Decrease and gain of gene expression are equally discriminatory markers for prostate carcinoma: a gene expression analysis on total and microdissected prostate tissue.

Information on over- and underexpressed genes in prostate cancer in comparison to adjacent normal tissue was sought by DNA microarray analysis.
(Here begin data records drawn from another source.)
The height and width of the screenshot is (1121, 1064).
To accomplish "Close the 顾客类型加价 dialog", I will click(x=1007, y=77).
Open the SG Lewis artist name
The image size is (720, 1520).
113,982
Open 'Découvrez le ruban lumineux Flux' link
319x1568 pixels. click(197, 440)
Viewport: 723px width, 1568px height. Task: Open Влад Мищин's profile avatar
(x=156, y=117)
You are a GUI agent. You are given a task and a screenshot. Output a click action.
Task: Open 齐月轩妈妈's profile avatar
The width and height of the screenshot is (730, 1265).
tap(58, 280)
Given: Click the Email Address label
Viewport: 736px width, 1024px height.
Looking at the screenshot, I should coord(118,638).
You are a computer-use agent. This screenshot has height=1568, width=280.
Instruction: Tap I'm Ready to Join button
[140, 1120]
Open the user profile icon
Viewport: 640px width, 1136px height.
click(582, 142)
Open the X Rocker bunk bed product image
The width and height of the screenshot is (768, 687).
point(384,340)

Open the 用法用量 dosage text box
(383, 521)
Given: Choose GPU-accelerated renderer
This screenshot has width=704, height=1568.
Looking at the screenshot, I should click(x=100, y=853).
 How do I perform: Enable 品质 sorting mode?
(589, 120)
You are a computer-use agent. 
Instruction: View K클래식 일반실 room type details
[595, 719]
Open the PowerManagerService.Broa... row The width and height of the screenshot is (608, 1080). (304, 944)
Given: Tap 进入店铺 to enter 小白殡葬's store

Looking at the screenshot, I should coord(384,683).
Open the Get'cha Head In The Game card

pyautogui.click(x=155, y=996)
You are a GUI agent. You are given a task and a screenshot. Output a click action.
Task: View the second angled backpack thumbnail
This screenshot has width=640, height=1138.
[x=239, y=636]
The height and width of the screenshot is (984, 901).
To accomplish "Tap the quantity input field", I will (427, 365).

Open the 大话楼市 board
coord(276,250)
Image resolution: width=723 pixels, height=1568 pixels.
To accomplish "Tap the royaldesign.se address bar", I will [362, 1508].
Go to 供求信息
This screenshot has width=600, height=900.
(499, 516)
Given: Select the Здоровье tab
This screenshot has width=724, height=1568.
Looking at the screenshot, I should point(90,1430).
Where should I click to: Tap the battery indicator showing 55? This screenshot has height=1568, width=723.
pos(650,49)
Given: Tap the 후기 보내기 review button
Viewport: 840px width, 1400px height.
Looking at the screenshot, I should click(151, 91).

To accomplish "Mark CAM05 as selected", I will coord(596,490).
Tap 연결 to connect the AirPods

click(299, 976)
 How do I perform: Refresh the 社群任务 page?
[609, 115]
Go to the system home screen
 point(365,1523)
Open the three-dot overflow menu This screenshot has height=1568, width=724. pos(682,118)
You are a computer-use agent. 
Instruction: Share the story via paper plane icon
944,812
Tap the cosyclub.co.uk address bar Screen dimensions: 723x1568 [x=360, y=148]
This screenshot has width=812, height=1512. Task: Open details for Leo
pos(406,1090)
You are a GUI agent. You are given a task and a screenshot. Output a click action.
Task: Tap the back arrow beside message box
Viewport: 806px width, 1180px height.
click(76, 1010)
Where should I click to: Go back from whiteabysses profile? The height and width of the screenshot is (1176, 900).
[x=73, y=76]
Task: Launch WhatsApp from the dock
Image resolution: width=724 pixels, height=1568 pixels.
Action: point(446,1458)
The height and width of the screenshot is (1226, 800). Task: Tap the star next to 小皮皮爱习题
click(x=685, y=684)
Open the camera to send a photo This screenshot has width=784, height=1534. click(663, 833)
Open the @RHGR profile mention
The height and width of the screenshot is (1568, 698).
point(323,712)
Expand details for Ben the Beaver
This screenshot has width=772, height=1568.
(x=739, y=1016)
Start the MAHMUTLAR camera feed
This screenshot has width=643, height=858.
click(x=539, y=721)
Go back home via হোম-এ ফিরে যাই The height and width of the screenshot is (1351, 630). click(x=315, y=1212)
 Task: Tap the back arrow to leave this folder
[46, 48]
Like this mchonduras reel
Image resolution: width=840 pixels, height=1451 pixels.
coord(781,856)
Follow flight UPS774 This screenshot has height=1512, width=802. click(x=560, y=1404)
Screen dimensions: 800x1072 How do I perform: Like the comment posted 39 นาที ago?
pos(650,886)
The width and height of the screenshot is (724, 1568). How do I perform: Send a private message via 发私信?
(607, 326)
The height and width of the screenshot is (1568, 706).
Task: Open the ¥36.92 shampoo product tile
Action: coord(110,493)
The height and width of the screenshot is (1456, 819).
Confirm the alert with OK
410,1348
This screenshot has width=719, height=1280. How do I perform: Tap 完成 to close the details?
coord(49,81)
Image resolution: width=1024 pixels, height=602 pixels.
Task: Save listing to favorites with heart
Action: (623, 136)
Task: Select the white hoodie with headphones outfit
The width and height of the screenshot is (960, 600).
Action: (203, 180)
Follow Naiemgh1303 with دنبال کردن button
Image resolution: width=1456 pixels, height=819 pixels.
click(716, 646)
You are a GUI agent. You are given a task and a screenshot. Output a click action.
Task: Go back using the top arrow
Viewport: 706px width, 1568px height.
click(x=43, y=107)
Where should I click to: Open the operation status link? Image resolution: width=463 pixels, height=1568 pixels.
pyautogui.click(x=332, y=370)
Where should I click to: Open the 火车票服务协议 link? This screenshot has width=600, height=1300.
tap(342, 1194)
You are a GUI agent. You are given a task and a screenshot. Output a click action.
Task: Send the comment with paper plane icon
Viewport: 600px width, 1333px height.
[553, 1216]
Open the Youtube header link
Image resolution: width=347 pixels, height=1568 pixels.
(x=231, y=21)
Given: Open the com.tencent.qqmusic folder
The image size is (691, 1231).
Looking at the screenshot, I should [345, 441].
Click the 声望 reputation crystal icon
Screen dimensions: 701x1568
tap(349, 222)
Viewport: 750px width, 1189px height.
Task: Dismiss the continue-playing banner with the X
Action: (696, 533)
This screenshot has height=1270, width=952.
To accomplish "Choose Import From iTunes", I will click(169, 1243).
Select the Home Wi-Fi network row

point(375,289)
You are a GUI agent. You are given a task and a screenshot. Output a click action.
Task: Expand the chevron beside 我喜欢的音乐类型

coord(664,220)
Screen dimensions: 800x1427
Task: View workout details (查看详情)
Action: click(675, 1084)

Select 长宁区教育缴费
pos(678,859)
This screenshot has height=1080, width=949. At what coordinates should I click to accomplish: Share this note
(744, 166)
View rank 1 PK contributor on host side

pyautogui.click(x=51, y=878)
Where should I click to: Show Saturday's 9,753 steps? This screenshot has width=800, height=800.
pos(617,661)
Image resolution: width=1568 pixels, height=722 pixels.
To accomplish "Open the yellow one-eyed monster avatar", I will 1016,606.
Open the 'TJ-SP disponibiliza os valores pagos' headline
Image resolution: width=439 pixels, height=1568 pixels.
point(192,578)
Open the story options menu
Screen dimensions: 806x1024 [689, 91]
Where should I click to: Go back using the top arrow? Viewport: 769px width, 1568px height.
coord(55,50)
Approximately 12,600 mRNA sequences were analyzed from a total of 26 tissue samples (17 untreated prostate cancers, 9 normal adjacent to prostate cancer tissues) obtained by prostatectomy. Hierarchical clustering was performed. Expression levels of 63 genes were found significantly (at least 2.5-fold) increased, whereas expression of 153 genes was decreased (at least 2.5-fold) in prostate cancer versus adjacent normal tissue. In addition to previously described genes such as hepsin, overexpression of several genes was found that has not drawn attention before, such as the genes encoding the specific granule protein (SGP28), alpha-methyl-acyl-CoA racemase, low density lipoprotein (LDL)-phospholipase A2, and the anti-apoptotic gene PYCR1. The radiosensitivity gene ATDC and the genes encoding the DNA-binding protein inhibitor ID1 and the phospholipase inhibitor uteroglobin were significantly down-regulated in the cancer samples. DNA microarray data for eight genes were confirmed quantitatively in five normal and five cancer tissues by real-time reverse transcriptase-polymerase chain reaction with a high correlation between the two methods. Laser capture microdissection of epithelial and stromal compartments from cancer and histological normal specimens followed by an amplification protocol for low levels of RNA (<0.1 microg) allowed us to distinguish between gene expression profiles characteristic of epithelial cells and those typical of stroma. Most of the genes identified in the nonmicrodissected tumor material as up-regulated were indeed overexpressed in cancerous epithelium rather than in the stromal compartment. We conclude that development of prostate cancer is associated with down-regulation as well as up-regulation of genes that show complex differential regulation in epithelia and stroma. Some of the gene expression alterations identified in this study may prove useful in the development of novel diagnostic and therapeutic strategies.